In light of the recent controversy regarding the Mountain Valley Pipeline, U.S. Senators Mark Warner and Tim Kaine reintroduced the Pipeline Fairness, Transparency, and Responsible Development Act. This Act is meant to enhance protections for landowners in the path of interstate natural gas pipelines and requires more public input in the Federal Energy Regulatory Commission’s (FERC) review process.
The construction and operation of gas pipelines often inflict harm on private property. This bill attempts to ensure that pipeline companies don’t damage people’s land until they can prove they can build the pipeline.
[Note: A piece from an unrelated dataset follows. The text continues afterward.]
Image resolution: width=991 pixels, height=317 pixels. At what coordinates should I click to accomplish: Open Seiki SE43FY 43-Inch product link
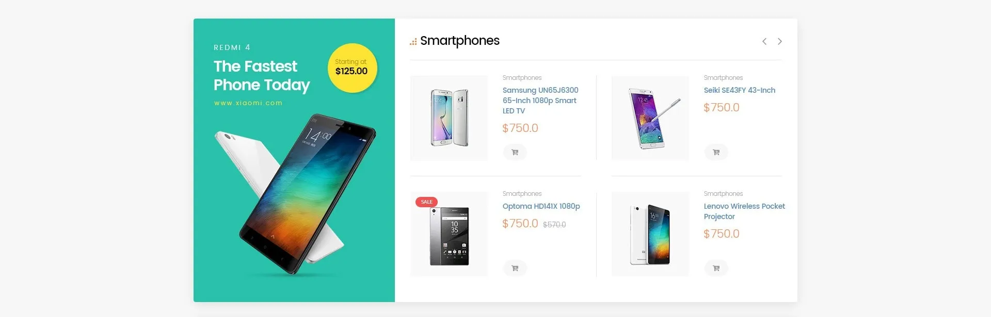(x=739, y=90)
If passed, the Act would:

  • improve the process through which landowners are notified of a potential pipeline project affecting their property;
  • prevent pipeline projects from exercising eminent domain or commencing construction until the project has received all requisite permits, certifications, or other permissions required under federal law;
  • attempt to limit eminent domain to situations in which the taking of property for natural gas pipelines is for public, not private, use;
  • mandate public comment meetings in every locality through which a pipeline passes, at every stage in the process.

According to one Southern Environmental Law official, the bill is a good effort “to protect landowners from the destruction caused by gas pipelines rubberstamped by regulators at FERC.” This destruction is especially evident in the Appalachian region, specifically in West Virginia, where the Mountain Valley Pipeline has destroyed private property and damaged the landscape of multiple communities.